As lamparinas indicam que a cena acontece de noite (cf. Pr 31,17-18; Mt 25,1-13).

Sede como homens que estão esperando seu senhor voltar de uma festa de casamento, para lhe abrir em, imediatamente, a porta, logo que ele chegar e bater (v. 36).

Lucas não apresenta o patrão como noivo (cf. 5,34s e a parábola das dez virgens em Mt 25,1-13), mas como convidado a um casamento anônimo que pode chegar tarde. Abri-lo ao primeiro bater na porta expressa a vigilância extrema (cf. Ap 3,20).

Felizes os empregados que o senhor encontrar acordados quando chegar. Em verdade eu vos digo: Ele mesmo vai cingir-se, fazê-los sentar-se à mesa e, passando, os servirá. E caso ele chegue à meia-noite ou às três da madrugada, felizes serão, se assim os encontrar! (vv. 37-38).

A reação do patrão é inverossímil (cf. 17,7s), exorbitante, e nisso está a graça: o patrão age como servo (22,27; Mc 10,45p; cf. o lava-pés em Jo 13,1-17). Ele convida os criados a um banquete (Ap 3,20). É o banquete do céu, que só com exageros se pode esboçar (Mt 26,29; Is 25,6).

O patrão chama duas vezes “felizes” (bem-aventurados; cf. 6,20-23) os criados que vigiam. No final do tempo apostólico, os cristãos estão sendo provados pela demora da volta de Cristo (cf. Mc 13,30), mas se perseverarem, estarão de parabéns (felizes).

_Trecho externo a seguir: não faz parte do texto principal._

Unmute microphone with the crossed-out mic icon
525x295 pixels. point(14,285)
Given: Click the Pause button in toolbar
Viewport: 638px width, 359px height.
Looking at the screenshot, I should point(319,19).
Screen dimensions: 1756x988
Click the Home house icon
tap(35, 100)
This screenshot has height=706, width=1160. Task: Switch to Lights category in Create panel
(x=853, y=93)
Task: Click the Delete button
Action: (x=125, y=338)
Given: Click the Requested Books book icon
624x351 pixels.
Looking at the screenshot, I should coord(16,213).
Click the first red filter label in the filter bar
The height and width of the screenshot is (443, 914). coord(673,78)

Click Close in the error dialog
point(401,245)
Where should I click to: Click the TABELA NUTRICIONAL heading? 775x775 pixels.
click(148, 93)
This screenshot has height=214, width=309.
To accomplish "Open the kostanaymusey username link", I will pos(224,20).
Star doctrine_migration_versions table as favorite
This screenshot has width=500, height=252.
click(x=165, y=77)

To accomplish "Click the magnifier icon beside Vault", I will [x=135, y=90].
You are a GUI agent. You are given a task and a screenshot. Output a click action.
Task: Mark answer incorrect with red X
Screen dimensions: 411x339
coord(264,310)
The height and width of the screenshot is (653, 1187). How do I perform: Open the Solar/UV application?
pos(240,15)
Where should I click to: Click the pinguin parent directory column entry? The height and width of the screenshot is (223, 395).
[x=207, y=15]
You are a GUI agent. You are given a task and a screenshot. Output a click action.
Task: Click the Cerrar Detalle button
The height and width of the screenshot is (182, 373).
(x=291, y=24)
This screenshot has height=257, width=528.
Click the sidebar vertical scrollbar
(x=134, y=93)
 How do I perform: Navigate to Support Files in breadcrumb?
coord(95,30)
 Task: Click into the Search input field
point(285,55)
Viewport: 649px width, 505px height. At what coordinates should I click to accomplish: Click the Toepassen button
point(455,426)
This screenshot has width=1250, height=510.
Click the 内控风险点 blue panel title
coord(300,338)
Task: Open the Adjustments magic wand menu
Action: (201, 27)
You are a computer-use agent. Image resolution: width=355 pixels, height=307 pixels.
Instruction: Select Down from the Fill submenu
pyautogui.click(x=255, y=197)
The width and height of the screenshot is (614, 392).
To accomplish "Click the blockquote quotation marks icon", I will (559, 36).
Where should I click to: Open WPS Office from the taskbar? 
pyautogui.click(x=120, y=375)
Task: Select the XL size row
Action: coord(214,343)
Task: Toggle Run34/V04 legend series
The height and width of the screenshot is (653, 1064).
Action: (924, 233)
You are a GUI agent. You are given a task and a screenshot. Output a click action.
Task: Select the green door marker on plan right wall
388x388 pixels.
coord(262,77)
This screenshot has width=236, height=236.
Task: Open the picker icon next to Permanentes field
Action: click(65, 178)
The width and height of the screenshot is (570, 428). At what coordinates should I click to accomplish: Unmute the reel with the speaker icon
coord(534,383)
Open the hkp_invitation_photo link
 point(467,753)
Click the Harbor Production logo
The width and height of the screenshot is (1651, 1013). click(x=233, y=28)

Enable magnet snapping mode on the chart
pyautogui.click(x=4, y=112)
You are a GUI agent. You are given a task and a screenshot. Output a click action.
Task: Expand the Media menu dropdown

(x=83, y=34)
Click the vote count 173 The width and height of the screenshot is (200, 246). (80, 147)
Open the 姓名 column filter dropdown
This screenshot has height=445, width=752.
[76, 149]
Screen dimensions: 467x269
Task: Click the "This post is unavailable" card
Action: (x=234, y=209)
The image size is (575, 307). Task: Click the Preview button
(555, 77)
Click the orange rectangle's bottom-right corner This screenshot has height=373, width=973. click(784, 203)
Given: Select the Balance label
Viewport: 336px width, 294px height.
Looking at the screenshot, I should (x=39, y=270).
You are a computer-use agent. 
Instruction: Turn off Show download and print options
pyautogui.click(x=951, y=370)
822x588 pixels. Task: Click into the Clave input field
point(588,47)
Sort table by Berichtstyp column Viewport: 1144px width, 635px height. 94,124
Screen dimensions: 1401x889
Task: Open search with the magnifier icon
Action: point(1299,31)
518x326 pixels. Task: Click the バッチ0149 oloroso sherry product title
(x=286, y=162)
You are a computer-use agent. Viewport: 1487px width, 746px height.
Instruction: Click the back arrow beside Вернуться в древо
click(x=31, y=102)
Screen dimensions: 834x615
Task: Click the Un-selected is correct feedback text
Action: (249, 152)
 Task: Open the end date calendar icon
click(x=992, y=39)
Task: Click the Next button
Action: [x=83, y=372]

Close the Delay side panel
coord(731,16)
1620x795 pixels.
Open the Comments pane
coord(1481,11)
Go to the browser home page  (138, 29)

O site da CNBB comenta: O verdadeiro discípulo de Jesus procura viver sempre um dos valores mais importantes que aparecem no Evangelho: o serviço. Ele sempre está pronto para servir o seu senhor que chega, pois vê o próprio Jesus que vem até ele na pessoa do pobre, do nu, do faminto, do injustiçado, do doente, do abandonado, do carente, enfim, de todos os que precisam de amor, de ajuda material, psicológica, afetiva ou espiritual. Esse discípulo não fala muito de amor e de Evangelho, porque sua vida é o grande discurso da vivência do amor evangélico. Este é o que está de rins cingidos e abre a porta do seu coração sempre que o Senhor chega e este é o feliz que será eternamente servido pelo Senhor.